SHORT PROBLEM.
Count the lines in the data below that contain the string "Task". Reply with the number alone.
----
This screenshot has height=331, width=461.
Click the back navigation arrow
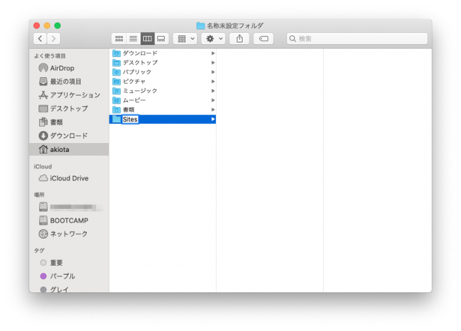40,39
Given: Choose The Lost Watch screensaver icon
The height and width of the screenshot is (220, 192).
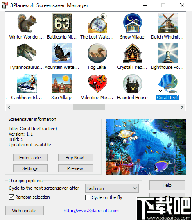Looking at the screenshot, I should coord(97,23).
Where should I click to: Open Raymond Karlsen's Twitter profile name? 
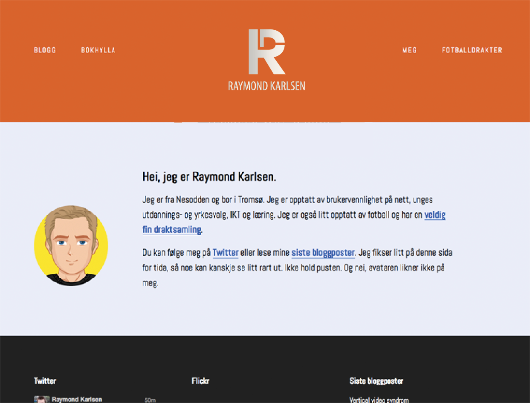77,400
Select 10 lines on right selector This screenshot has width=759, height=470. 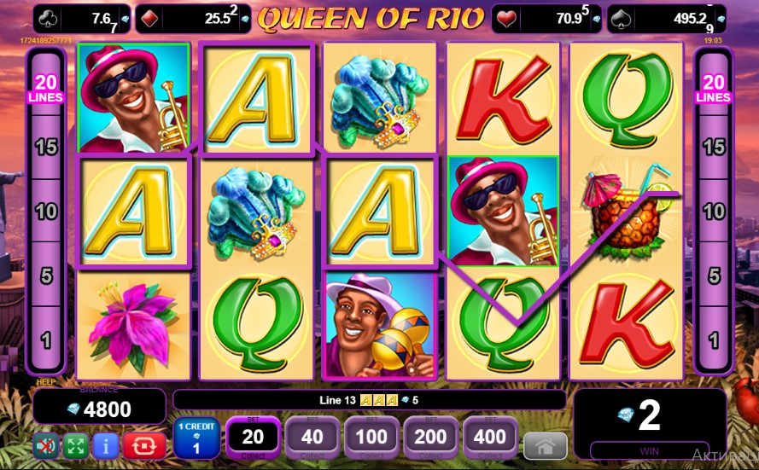714,212
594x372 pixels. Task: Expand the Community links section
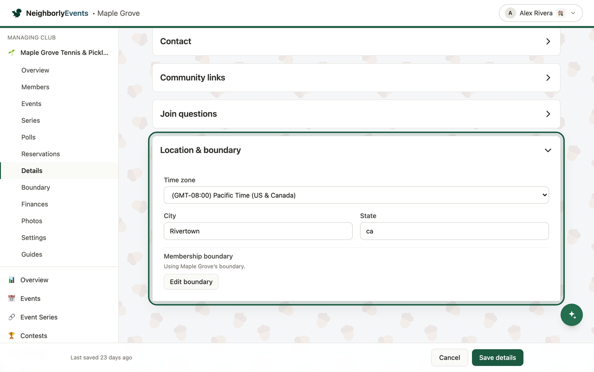point(356,78)
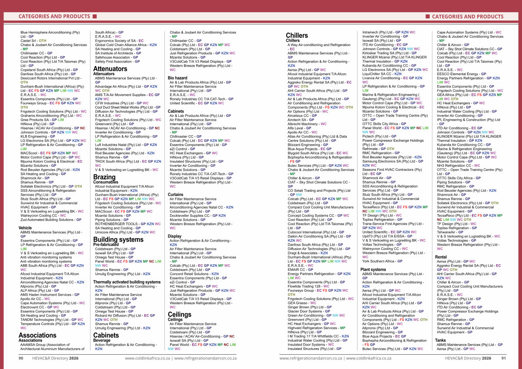Select the Tanks subcategory heading

[440, 340]
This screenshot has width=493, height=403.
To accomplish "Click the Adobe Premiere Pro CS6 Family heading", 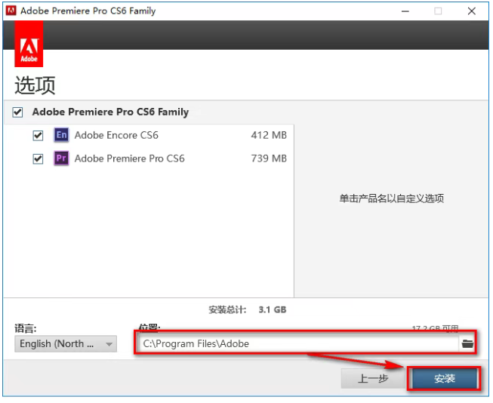I will tap(110, 112).
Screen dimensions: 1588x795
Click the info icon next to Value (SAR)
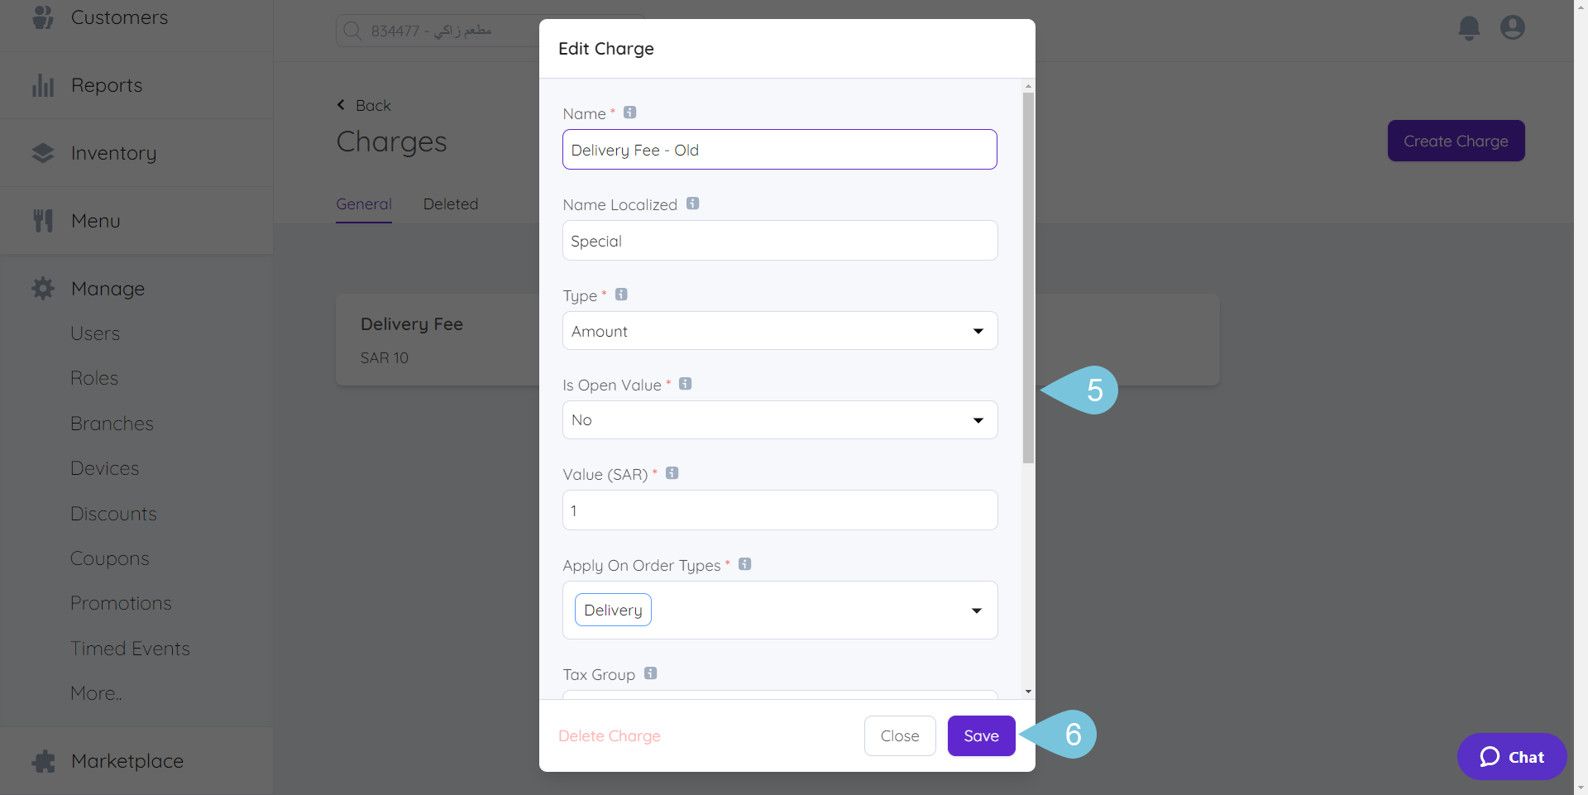click(x=672, y=473)
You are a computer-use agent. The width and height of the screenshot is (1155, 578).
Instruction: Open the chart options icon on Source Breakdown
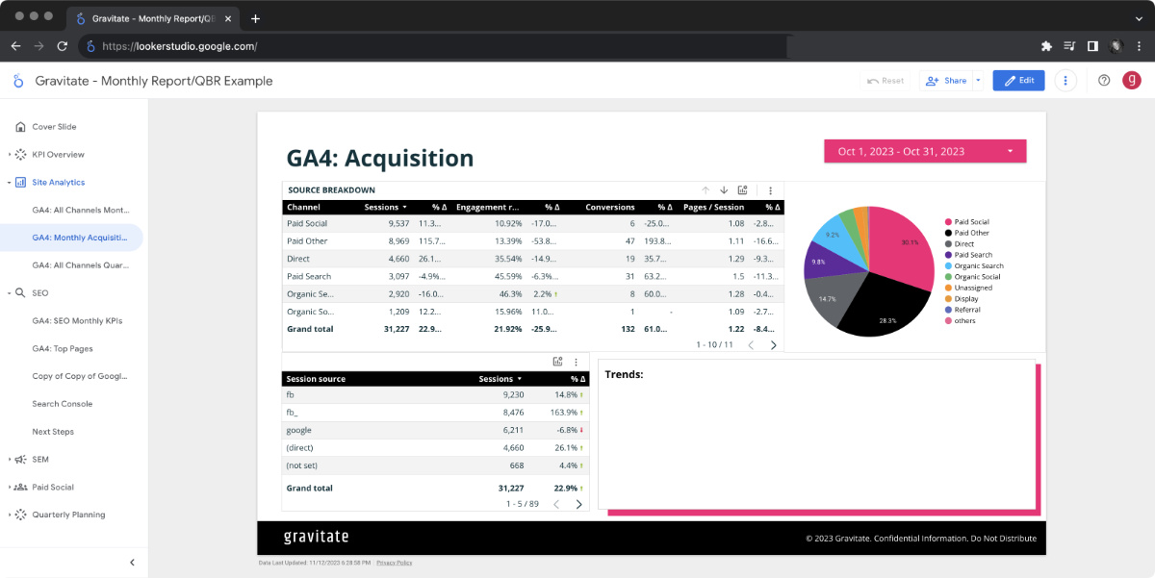coord(770,189)
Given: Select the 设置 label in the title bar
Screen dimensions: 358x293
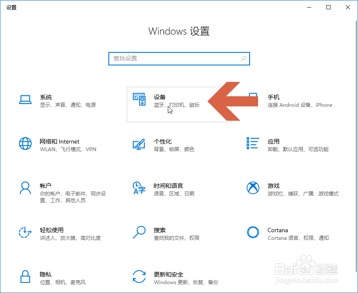Looking at the screenshot, I should tap(11, 7).
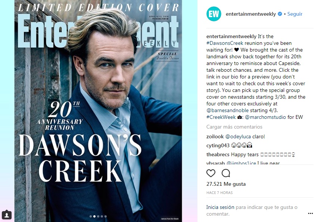This screenshot has width=315, height=222.
Task: Click the heart like icon
Action: tap(211, 173)

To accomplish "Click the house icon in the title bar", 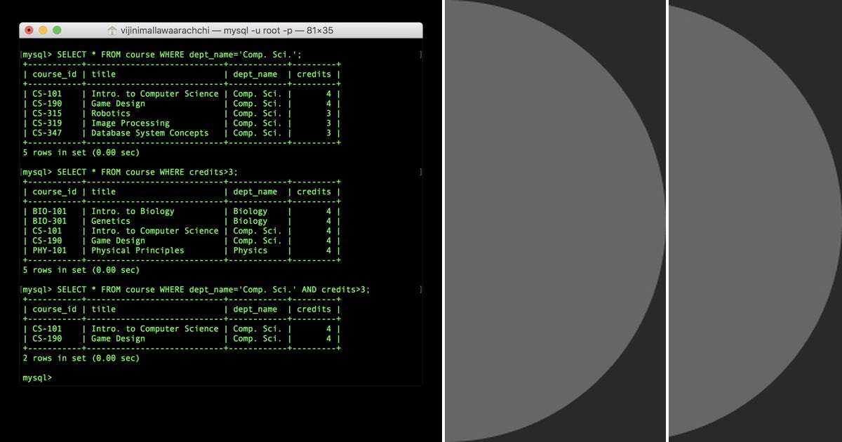I will pyautogui.click(x=111, y=30).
----
SOLUTION FOR THIS EXERCISE.
2